Salt Creek — The Waterway That Gave Brookfield Its Name and Its Flooding Pattern
Brookfield was renamed after Salt Creek — and Salt Creek has been central to the village’s flooding story ever since. Salt Creek is a 43.4-mile stream that flows through northeastern Illinois, primarily within Cook and DuPage Counties, before joining the Des Plaines River in Riverside. By 1932, the Illinois Sanitary Water Board had labeled Salt Creek a “sewer” — a designation reflecting the reality that a rapidly developing suburban area of 160 square miles was using Salt Creek as a de facto storm drain. By the 1950s, increasing storm sewer runoff combined with Salt Creek’s shallow, twisting nature was producing recurring flooding in every community along its banks, including Brookfield.
The state undertook a significant improvement project in the 1960s — dredging the channel, widening it, and straightening choke points including a narrow, meandering stretch through Kiwanis Park in Brookfield. Those improvements reduced flooding risk along the creek corridor. They did not eliminate it. On July 24, 2010, Brookfield received approximately 7 inches of rain in a 24-hour period. Residents throughout the village woke to flooded basements. The areas near Salt Creek sustained the most severe damage. The 2010 event was the most documented recent example of what happens in Brookfield when significant rain events combine with the creek’s drainage characteristics — but it was not unprecedented, and it was not the last time Brookfield homeowners found water in their basements after a major storm.
Properties in Brookfield near the Salt Creek corridor should confirm their FEMA flood zone status using the FEMA Flood Map Service Center. Properties within Special Flood Hazard Areas with federally backed mortgages are required to carry flood insurance — and even properties outside the designated flood plain benefit from understanding their proximity to the creek’s historical flood extent.

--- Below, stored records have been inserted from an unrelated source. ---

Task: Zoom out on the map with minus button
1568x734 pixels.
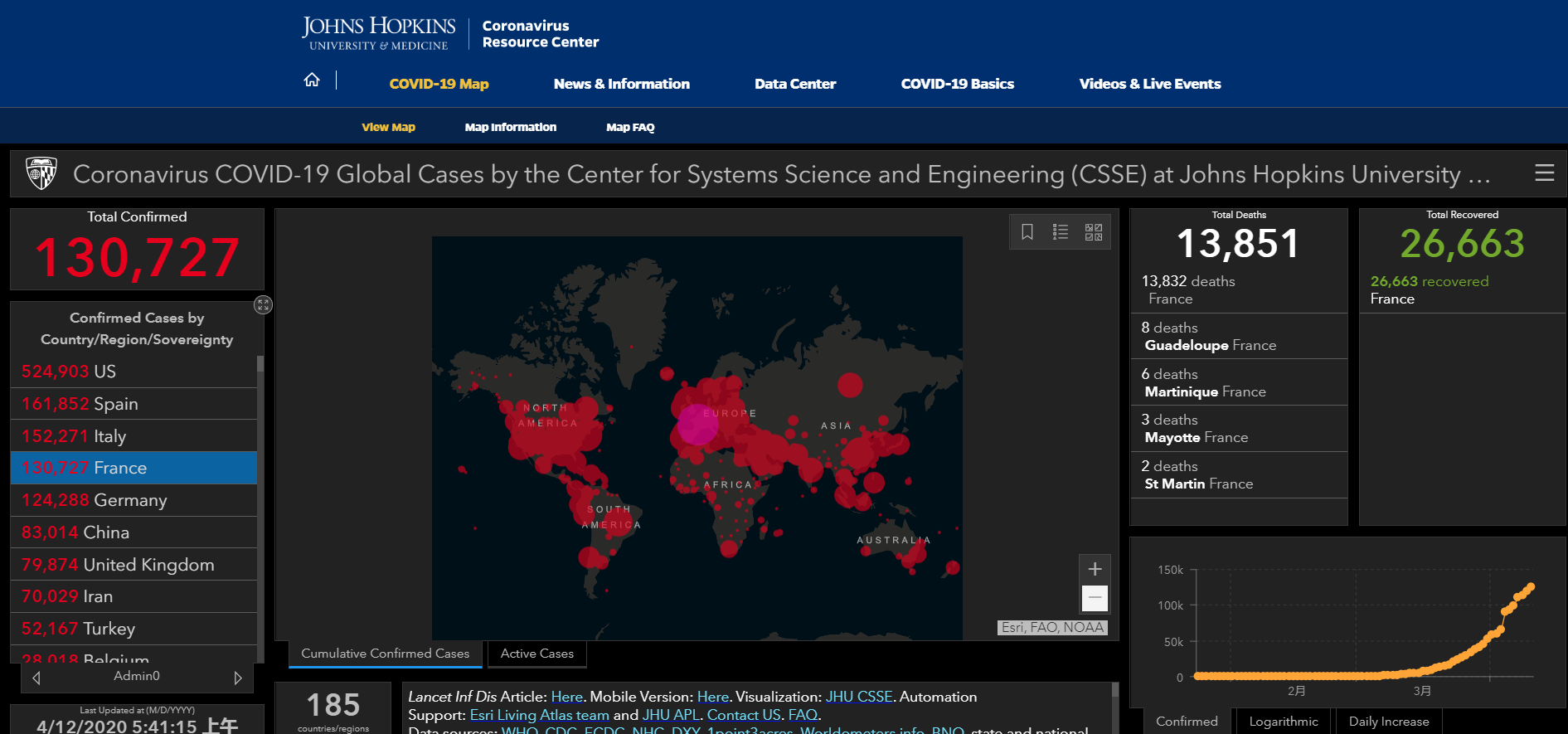Action: pyautogui.click(x=1095, y=598)
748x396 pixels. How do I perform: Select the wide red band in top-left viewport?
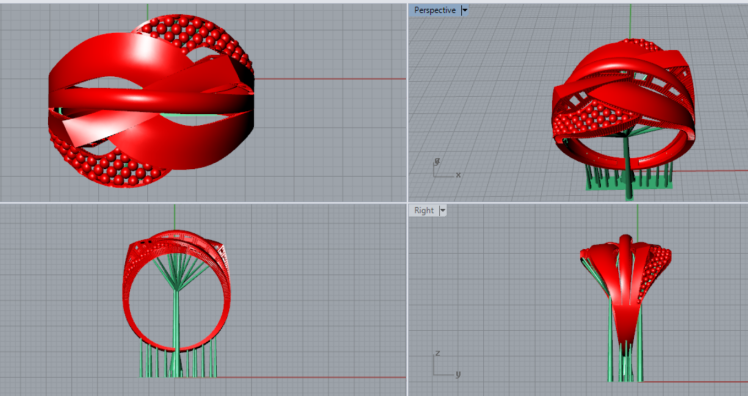151,99
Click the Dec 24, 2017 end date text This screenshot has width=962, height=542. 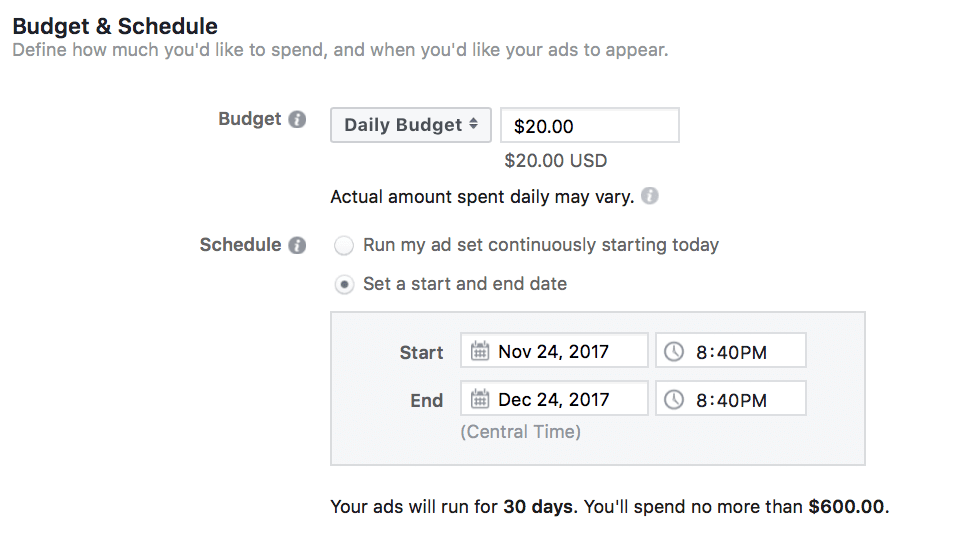[553, 399]
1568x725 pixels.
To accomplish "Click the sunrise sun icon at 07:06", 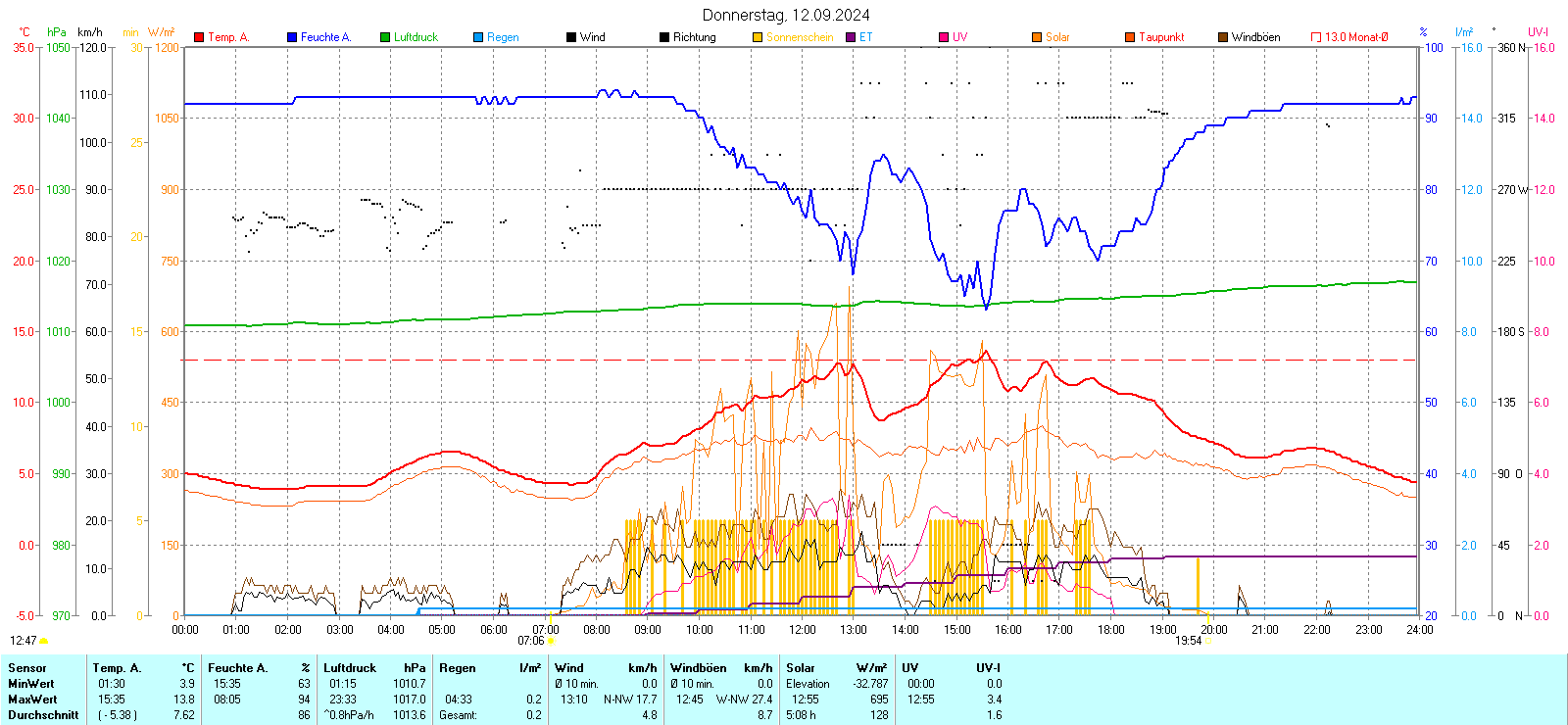I will 551,641.
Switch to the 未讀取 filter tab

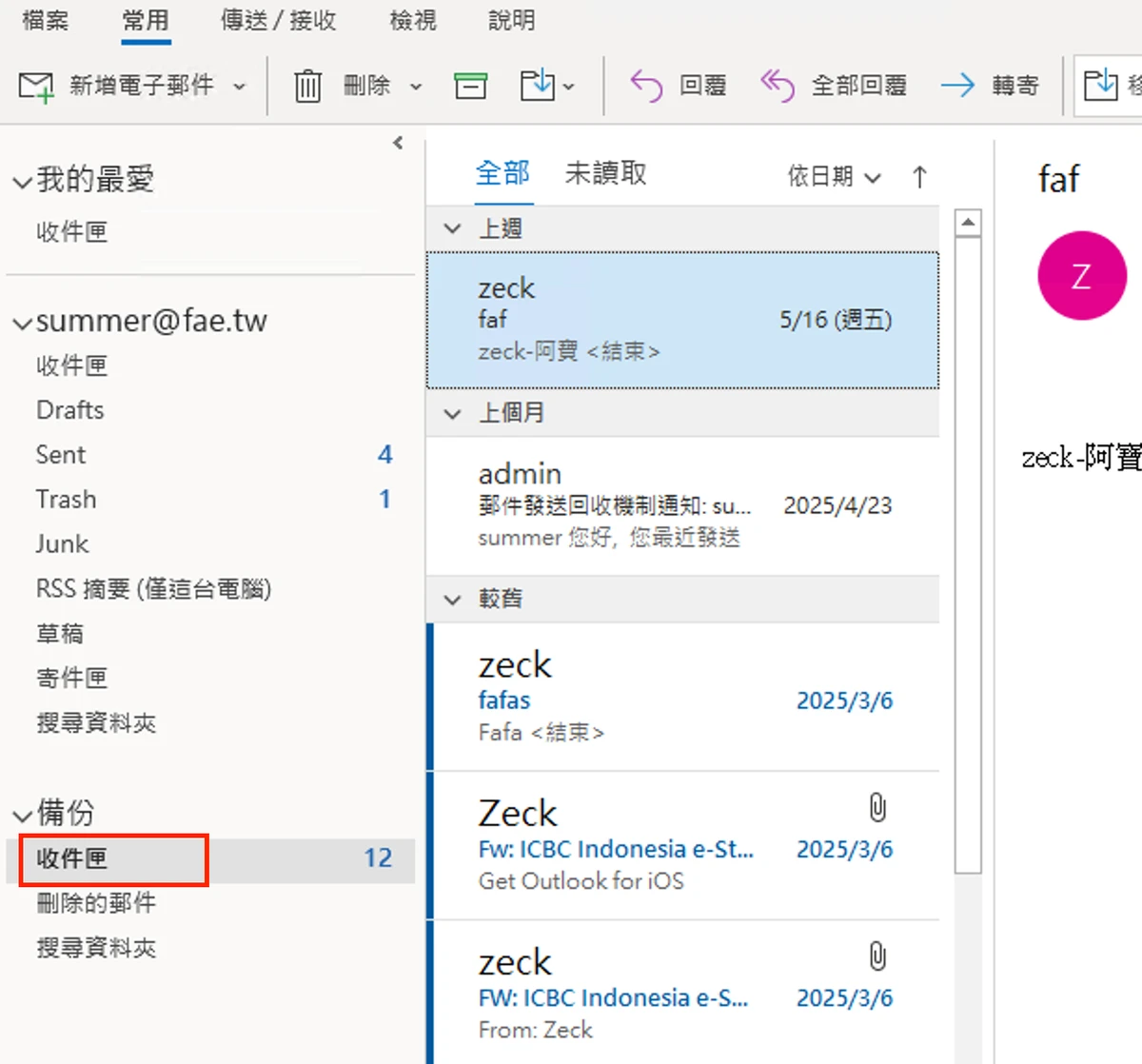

The Combined Sewer System — What It Is and Why Brookfield Has It
Brookfield, like Chicago and most of the inner-ring suburbs that developed before the mid-20th century, operates on a combined sewer system. A combined sewer carries both stormwater runoff and sanitary sewage in the same underground pipes. During dry weather, the system handles normal flow without issue. During significant rain events, the combined volume of stormwater entering the system and sanitary waste from every home and business in the village can exceed the system’s capacity to discharge to the Metropolitan Water Reclamation District.
When that capacity ceiling is exceeded — which happens during the kind of significant storm events that Brookfield has documented repeatedly — pressure in the combined sewer system reverses. That reversed pressure travels backward through residential sewer laterals, reaches the lowest drain point in the home, and produces the sewage-odored basement floor drain backup that Brookfield homeowners have been experiencing for decades. This is not a malfunction of your home’s plumbing. It is a hydraulic condition produced by a regional infrastructure capacity limit — and the solution is a private-side flood control installation that physically prevents the reversed sewer pressure from entering your home.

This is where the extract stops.